The Gibson's have tried countless treatment programs, this summer he started showing nearly 300 behavior problems per month. That's when his parents tried Bethesda Lutheran Home, a Fort Wayne Christian organization that treats adults with disabilities. It's made a drastic difference for Matthew with just a few behavioral issues now.

Currently, he receives a support service waiver that pays for 7.5 hours per week at Bethesda and his parents pay for some additional time. For them to receive 40 hours the family would need a Development Disability or Autism Waiver. The Gibson's applied for one in 2000 and have been waiting ever since.

"we never guessed in a million years we'd wait that long", said Annie.

It turns out, Matthew has plenty of company, numbers provided to INC by the Family and Social Services Administration show over 19,000 people on a waiver waiting list, but that's down slightly from last year.

The state agency cited privacy issues in discussing Matthew's specific case, but told us demand far exceeds available funding. They also said 85 percent of the wait list is receiving some services and through the Division of Disability and Rehabilitative Services (DDRS) they're serving more Hoosiers needing waiver services than at any time in the division's history.

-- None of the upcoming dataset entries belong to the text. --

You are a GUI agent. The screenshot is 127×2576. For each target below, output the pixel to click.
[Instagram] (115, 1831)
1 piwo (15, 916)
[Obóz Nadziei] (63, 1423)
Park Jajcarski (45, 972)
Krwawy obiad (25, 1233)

One of the biggest frustrations for families can be the lack of an update on where they stand in the "waiver service line", but the FSSA told us they plan to roll out an online tool at the end of the month to help families determine their status.

The morning we met Matthew, he was going to Bethesda and I was told not to mention that because he gets too excited.
His family says the 1-on-1 interaction has made a world of difference and a local neurologist wrote a letter saying it's best to keep him busy. Autism cases like Matthew's can take an immense toll on parents, but the Gibson's want him at home as opposed to a group home setting, like so many, they're hoping their prayer to the state for help is answered.

"I just pray it goes through and I truly appreciate you trying to help with this". said Annie.